I've read Jeff Vandermeer's The Southern Reach Trilogy at least 2.5x times. You'd think that means I like it. Alas, that is not so.
I like parts of it very much. Specifically, I enjoy particular sentences and particular paragraphs. The copy of the trilogy I own is heavily underlined.
The book is at its best when describing things, even or particularly when describing mundane rather than other-worldly things. Here is the narrator of the first book describing her parents:
My mother was an overwrought artist who achieved some success, but who was a little too fond of alcohol and always struggled to find new clients, while my dad the underemployed account specialized in schemes to get rich quick that usually brought in nothing. Neither of them seemed to possess the ability to focus on one thing for any length of time. Sometimes it felt as if I had been placed with a family, rather than born into one.
It gives a picture of the family, of the narrator, of the whole situation, all in one and all at once.
Or, in the second book, another description of familial lack-of-bliss from the narrator Control:
His father had moved to be with her, and they had Control, and then only a year or two later she was reassigned, from a desk job to active duty in the field, and that was the start of the end of it, the story that anchored Control as a kid soon revealed as just a brief moment set against a landscape of unhappiness. Not unique: the kind of depressingly familiar painting you'd find in a seaside antique store.... Her absences tore at his father, and by the time Control was ten that was the subtext, and sometimes the transcript of their dispute.
Pictures of familial discord aside, I love miscellaneous depictions of moods and emotions. Control, thinking of his experience in conspiracy theories, considers those who create "glue stick by glue stick and thumbtack by thumbtack their own single-use universes." Or about how it feels to try to contribute to a long-ancient and tired conversation.

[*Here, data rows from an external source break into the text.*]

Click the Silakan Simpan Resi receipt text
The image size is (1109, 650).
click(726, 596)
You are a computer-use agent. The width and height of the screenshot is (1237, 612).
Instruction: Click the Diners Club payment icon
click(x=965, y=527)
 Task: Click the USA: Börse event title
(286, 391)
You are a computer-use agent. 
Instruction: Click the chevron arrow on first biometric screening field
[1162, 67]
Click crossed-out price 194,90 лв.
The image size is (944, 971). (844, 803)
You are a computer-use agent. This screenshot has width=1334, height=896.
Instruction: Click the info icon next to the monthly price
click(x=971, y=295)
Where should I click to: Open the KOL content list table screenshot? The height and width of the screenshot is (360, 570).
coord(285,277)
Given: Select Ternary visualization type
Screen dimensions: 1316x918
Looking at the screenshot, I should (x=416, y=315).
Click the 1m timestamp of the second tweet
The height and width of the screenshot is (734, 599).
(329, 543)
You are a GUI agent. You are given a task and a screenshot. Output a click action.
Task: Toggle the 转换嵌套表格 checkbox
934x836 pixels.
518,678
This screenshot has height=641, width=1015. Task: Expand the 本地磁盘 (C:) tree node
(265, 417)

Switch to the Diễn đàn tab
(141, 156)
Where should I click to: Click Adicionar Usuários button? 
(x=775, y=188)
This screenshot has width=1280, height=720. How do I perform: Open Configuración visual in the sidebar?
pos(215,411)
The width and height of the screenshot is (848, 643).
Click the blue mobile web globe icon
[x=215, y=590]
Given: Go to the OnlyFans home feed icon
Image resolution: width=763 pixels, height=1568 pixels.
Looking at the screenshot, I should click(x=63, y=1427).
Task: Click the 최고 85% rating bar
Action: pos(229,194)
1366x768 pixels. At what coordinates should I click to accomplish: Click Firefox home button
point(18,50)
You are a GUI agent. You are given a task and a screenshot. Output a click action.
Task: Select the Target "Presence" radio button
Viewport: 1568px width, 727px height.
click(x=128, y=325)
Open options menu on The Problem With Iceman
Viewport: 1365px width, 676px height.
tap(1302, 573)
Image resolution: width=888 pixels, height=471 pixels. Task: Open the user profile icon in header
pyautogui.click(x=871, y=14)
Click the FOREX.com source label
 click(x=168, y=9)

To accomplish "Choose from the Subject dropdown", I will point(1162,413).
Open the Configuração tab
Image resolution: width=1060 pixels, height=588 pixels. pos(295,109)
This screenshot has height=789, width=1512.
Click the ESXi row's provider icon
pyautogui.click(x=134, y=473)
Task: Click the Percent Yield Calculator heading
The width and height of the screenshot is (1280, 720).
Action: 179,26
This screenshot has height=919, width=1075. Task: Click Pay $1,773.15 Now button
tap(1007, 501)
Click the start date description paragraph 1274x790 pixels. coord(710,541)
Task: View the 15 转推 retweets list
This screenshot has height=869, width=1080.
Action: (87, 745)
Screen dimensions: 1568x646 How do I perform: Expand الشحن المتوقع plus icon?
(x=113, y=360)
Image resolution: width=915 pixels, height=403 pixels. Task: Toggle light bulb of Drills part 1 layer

Every off-the-cuff comment Control made came, or so he thought, with a built-in echo, as if the past banal observations of visitors and new employees lingered in their air, seeking to merge, same with same, and finding an exact match far too often.
Or, with a more uncomfortable echo of C.S. Lewis' Inner Circle.
But it had seemed to Control like the companionable silence of shared experience, as if he had been initiated into membership in an exclusive club without having been asked first. He was wary of that feeling; it was a space where shadows crept in that shouldn't creep in, where people agreed to things they did not actually agree with, believing they were of one purpose and intent.
So, the descriptions I like. I have underlined numerous lines, from which the above are taken essentially randomly.
It is the larger-scale things, and the epistemological things, with which I take issue.
The problem is that The Southern Reach is meant to be about mystery. It's meant to be about the numinous of Lewis, the incomprehensible of Lovecraft, the Beyond of numerous writers. To create a compelling artistic depiction of this, though, you need to maintain the illusion, paradoxically, that the author knows what they are talking about, in some sense. The artistic depiction of the incomprehensible requires creating the feeling that the author, at least, has comprehended it. Or that they at least are constrained in some way by what they write.
It's clear why this would be the case. Anyone can put a word-salad down, saying that such a thing is impossible to describe. But this feels cheap. To make the reader believe that there is truly something out there which overawes and defies comprehension, you need to provide information that convinces the reader that if they were smarter they could comprehend, but as it is, they cannot.
The first book in the trilogy nearly accomplishes this. But it fails in places. You begin to suspect, with some lines, that the reason for the incomprehensibility of the experience is the ineptness of the characters rather than something about the experience. Consider the following lines:
We had also been ordered not to share our journal entries with one another. Too much shared information could skew our observations, our superior's believed. But I knew from experience how hopeless this pursuit, this attempt to weed out bias, was. Nothing that lived and breathed was truly objective -- even in a vacuum, even if all that possessed the brain was a self-immolating desire for the truth.
Granting that nothing is absolutely objective; nevertheless some things come to a far closer approximation of objectivity than other things. No material is immutably durable; but it's better to make bridges of steel than of plastic.
Lots of parts of the book strike me like this.
The other reason that, as you read the trilogy, you increasingly feel that the author is making it up as they go along, is because of the way the plot expands.
The first book deals with a biologist within Area X. The second book deals with a government functionary trying to handle the disaster of the organization that sent the biologist. And the third book expands on the history of other characters, and the history of Area X itself. For more plot, the author has to add extra layers, rather than diving into the mystery that is already there. We learn about the background of the mysterious Crawler in Area X; we learn nothing about the Crawler itself. There's no necessity to the layers. They just feel like they came from the need for more plot. You don't go deeper, you go broader and shallower.
So, that, I think, is why I dislike the Southern Reach trilogy, try as I might to like it.